### What the exercise asks
Quote every one of the lines below word for word.

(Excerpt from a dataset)

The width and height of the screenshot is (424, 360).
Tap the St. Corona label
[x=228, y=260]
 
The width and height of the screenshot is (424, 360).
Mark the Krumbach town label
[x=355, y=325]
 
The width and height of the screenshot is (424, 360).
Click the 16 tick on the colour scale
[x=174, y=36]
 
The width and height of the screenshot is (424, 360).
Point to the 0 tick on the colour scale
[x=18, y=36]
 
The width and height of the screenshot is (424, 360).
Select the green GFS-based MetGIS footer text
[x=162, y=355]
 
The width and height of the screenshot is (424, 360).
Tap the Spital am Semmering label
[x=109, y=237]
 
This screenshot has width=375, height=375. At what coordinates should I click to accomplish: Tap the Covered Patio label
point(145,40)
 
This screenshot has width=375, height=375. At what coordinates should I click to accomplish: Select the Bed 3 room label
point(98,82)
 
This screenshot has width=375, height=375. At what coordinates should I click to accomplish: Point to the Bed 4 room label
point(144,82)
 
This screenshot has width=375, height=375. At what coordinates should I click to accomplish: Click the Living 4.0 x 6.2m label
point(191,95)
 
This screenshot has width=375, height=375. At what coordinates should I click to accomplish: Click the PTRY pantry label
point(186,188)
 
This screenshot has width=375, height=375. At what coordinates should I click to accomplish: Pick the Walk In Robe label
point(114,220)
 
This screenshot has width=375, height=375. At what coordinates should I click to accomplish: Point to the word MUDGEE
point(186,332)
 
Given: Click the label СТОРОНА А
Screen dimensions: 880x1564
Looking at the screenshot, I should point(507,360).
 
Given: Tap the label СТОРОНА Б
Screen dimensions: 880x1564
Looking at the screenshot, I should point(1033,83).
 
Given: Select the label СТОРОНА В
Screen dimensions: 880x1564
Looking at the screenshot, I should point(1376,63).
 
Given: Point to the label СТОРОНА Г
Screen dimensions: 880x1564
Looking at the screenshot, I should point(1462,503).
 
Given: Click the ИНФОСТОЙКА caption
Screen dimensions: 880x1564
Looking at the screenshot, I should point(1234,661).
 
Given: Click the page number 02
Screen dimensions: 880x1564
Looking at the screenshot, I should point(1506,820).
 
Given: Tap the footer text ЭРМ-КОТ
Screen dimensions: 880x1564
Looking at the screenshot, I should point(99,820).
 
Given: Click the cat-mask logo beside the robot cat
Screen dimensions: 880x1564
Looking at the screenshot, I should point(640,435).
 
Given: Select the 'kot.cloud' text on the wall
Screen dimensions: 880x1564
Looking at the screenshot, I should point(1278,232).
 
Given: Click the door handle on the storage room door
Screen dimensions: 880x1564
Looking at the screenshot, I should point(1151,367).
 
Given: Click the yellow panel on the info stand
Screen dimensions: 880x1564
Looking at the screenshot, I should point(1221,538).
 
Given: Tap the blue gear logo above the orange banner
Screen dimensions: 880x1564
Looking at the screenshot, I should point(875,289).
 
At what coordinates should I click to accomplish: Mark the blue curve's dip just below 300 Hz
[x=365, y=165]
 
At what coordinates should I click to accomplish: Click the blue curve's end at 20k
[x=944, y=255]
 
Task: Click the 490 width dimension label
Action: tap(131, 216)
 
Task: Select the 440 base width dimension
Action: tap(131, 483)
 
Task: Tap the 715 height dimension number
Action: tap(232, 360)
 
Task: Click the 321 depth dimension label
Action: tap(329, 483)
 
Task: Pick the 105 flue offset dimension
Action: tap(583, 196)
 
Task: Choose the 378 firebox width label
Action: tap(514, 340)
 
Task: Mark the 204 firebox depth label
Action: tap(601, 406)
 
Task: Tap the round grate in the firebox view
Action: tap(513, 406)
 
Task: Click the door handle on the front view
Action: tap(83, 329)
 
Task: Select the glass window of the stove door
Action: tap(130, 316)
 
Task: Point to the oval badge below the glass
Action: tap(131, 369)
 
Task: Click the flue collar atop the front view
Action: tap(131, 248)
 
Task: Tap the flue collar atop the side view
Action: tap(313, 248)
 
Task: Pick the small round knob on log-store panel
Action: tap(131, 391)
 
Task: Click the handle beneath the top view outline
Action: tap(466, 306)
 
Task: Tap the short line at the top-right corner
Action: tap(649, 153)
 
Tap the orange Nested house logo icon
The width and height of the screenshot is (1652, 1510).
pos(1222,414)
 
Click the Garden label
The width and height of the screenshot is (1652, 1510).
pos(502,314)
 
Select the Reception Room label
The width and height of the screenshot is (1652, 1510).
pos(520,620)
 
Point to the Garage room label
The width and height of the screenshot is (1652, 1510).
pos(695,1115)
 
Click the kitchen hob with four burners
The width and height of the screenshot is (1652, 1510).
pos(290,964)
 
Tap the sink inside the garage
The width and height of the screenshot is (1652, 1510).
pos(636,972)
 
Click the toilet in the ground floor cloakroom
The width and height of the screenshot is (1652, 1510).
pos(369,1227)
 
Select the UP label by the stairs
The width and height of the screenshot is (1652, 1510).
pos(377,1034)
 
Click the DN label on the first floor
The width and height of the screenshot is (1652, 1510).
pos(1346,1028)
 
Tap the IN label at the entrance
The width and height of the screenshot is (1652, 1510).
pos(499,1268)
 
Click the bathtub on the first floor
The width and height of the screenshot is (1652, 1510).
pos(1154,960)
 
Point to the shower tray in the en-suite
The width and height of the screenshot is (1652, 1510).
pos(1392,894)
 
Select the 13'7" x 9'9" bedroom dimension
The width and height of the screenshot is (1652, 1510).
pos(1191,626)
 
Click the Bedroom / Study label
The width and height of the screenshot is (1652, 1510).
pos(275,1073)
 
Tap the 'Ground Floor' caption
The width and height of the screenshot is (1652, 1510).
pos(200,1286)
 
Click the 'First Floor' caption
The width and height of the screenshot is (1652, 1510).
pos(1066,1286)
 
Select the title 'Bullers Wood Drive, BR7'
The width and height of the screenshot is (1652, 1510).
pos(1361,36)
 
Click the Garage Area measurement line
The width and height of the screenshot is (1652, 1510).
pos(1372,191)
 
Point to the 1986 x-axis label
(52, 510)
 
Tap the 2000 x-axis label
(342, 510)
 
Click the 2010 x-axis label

### Solution to the exercise
The width and height of the screenshot is (424, 360).
Tap the St. Corona label
[x=228, y=260]
 
The width and height of the screenshot is (424, 360).
Mark the Krumbach town label
[x=355, y=325]
 
The width and height of the screenshot is (424, 360).
Click the 16 tick on the colour scale
[x=174, y=36]
 
The width and height of the screenshot is (424, 360).
Point to the 0 tick on the colour scale
[x=18, y=36]
 
The width and height of the screenshot is (424, 360).
Select the green GFS-based MetGIS footer text
[x=162, y=355]
 
The width and height of the screenshot is (424, 360).
Tap the Spital am Semmering label
[x=109, y=237]
 
This screenshot has width=375, height=375. At what coordinates should I click to accomplish: Tap the Covered Patio label
point(145,40)
 
This screenshot has width=375, height=375. At what coordinates should I click to accomplish: Select the Bed 3 room label
point(98,82)
 
This screenshot has width=375, height=375. At what coordinates should I click to accomplish: Point to the Bed 4 room label
point(144,82)
 
This screenshot has width=375, height=375. At what coordinates should I click to accomplish: Click the Living 4.0 x 6.2m label
point(191,95)
 
This screenshot has width=375, height=375. At what coordinates should I click to accomplish: Click the PTRY pantry label
point(186,188)
 
This screenshot has width=375, height=375. At what coordinates should I click to accomplish: Pick the Walk In Robe label
point(114,220)
 
This screenshot has width=375, height=375. At what coordinates should I click to accomplish: Point to the word MUDGEE
point(186,332)
 
Given: Click the label СТОРОНА А
Screen dimensions: 880x1564
Looking at the screenshot, I should point(507,360).
 
Given: Tap the label СТОРОНА Б
Screen dimensions: 880x1564
Looking at the screenshot, I should point(1033,83).
 
Given: Select the label СТОРОНА В
Screen dimensions: 880x1564
Looking at the screenshot, I should point(1376,63).
 
Given: Point to the label СТОРОНА Г
Screen dimensions: 880x1564
Looking at the screenshot, I should point(1462,503).
 
Given: Click the ИНФОСТОЙКА caption
Screen dimensions: 880x1564
Looking at the screenshot, I should point(1234,661).
 
Given: Click the page number 02
Screen dimensions: 880x1564
Looking at the screenshot, I should point(1506,820).
 
Given: Tap the footer text ЭРМ-КОТ
Screen dimensions: 880x1564
Looking at the screenshot, I should point(99,820).
 
Given: Click the cat-mask logo beside the robot cat
Screen dimensions: 880x1564
Looking at the screenshot, I should point(640,435).
 
Given: Select the 'kot.cloud' text on the wall
Screen dimensions: 880x1564
Looking at the screenshot, I should point(1278,232).
 
Given: Click the door handle on the storage room door
Screen dimensions: 880x1564
Looking at the screenshot, I should point(1151,367).
 
Given: Click the yellow panel on the info stand
Screen dimensions: 880x1564
Looking at the screenshot, I should point(1221,538).
 
Given: Tap the blue gear logo above the orange banner
Screen dimensions: 880x1564
Looking at the screenshot, I should point(875,289).
 
At what coordinates should I click to accomplish: Mark the blue curve's dip just below 300 Hz
[x=365, y=165]
 
At what coordinates should I click to accomplish: Click the blue curve's end at 20k
[x=944, y=255]
 
Task: Click the 490 width dimension label
Action: tap(131, 216)
 
Task: Select the 440 base width dimension
Action: tap(131, 483)
 
Task: Tap the 715 height dimension number
Action: tap(232, 360)
 
Task: Click the 321 depth dimension label
Action: tap(329, 483)
 
Task: Pick the 105 flue offset dimension
Action: tap(583, 196)
 
Task: Choose the 378 firebox width label
Action: tap(514, 340)
 
Task: Mark the 204 firebox depth label
Action: tap(601, 406)
 
Task: Tap the round grate in the firebox view
Action: tap(513, 406)
 
Task: Click the door handle on the front view
Action: tap(83, 329)
 
Task: Select the glass window of the stove door
Action: tap(130, 316)
 
Task: Point to the oval badge below the glass
Action: tap(131, 369)
 
Task: Click the flue collar atop the front view
Action: tap(131, 248)
 
Task: Tap the flue collar atop the side view
Action: tap(313, 248)
 
Task: Pick the small round knob on log-store panel
Action: tap(131, 391)
 
Task: Click the handle beneath the top view outline
Action: tap(466, 306)
 
Task: Tap the short line at the top-right corner
Action: tap(649, 153)
 
Tap the orange Nested house logo icon
The width and height of the screenshot is (1652, 1510).
pos(1222,414)
 
Click the Garden label
The width and height of the screenshot is (1652, 1510).
pos(502,314)
 
Select the Reception Room label
The width and height of the screenshot is (1652, 1510).
pos(520,620)
 
Point to the Garage room label
The width and height of the screenshot is (1652, 1510).
pos(695,1115)
 
Click the kitchen hob with four burners
The width and height of the screenshot is (1652, 1510).
pos(290,964)
 
Tap the sink inside the garage
The width and height of the screenshot is (1652, 1510).
pos(636,972)
 
Click the toilet in the ground floor cloakroom
The width and height of the screenshot is (1652, 1510).
pos(369,1227)
 
Select the UP label by the stairs
The width and height of the screenshot is (1652, 1510).
pos(377,1034)
 
Click the DN label on the first floor
The width and height of the screenshot is (1652, 1510).
pos(1346,1028)
 
Tap the IN label at the entrance
The width and height of the screenshot is (1652, 1510).
pos(499,1268)
 
Click the bathtub on the first floor
The width and height of the screenshot is (1652, 1510).
pos(1154,960)
 
Point to the shower tray in the en-suite
The width and height of the screenshot is (1652, 1510).
pos(1392,894)
 
Select the 13'7" x 9'9" bedroom dimension
The width and height of the screenshot is (1652, 1510).
pos(1191,626)
 
Click the Bedroom / Study label
The width and height of the screenshot is (1652, 1510).
pos(275,1073)
 
Tap the 'Ground Floor' caption
The width and height of the screenshot is (1652, 1510).
pos(200,1286)
 
Click the 'First Floor' caption
The width and height of the screenshot is (1652, 1510).
pos(1066,1286)
 
Select the title 'Bullers Wood Drive, BR7'
The width and height of the screenshot is (1652, 1510).
pos(1361,36)
 
Click the Garage Area measurement line
The width and height of the screenshot is (1652, 1510).
pos(1372,191)
 
Point to the 1986 x-axis label
(52, 510)
 
Tap the 2000 x-axis label
(342, 510)
 
Click the 2010 x-axis label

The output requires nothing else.